__TASK__
The listing below holds a line with "This screenshot has height=832, width=961." and a later line with "Click the GetProcAddress". Write out those two lines and every line between them, exactly, and nothing else.

__RECORDS FOR THE EXERCISE__
::::
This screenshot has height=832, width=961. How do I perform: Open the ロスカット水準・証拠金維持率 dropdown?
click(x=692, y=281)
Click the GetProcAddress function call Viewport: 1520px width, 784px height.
::::
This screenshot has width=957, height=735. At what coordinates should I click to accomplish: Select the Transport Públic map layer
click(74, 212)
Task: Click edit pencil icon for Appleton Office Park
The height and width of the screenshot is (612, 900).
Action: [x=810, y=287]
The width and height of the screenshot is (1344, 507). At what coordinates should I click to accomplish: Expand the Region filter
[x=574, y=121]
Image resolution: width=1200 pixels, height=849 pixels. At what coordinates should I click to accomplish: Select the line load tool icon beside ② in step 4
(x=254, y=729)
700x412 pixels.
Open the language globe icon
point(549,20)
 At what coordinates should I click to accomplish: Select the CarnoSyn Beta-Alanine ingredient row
::::
__OUTPUT FOR THIS TASK__
This screenshot has height=832, width=961. How do I perform: Open the ロスカット水準・証拠金維持率 dropdown?
click(x=692, y=281)
Click the GetProcAddress function call Viewport: 1520px width, 784px height.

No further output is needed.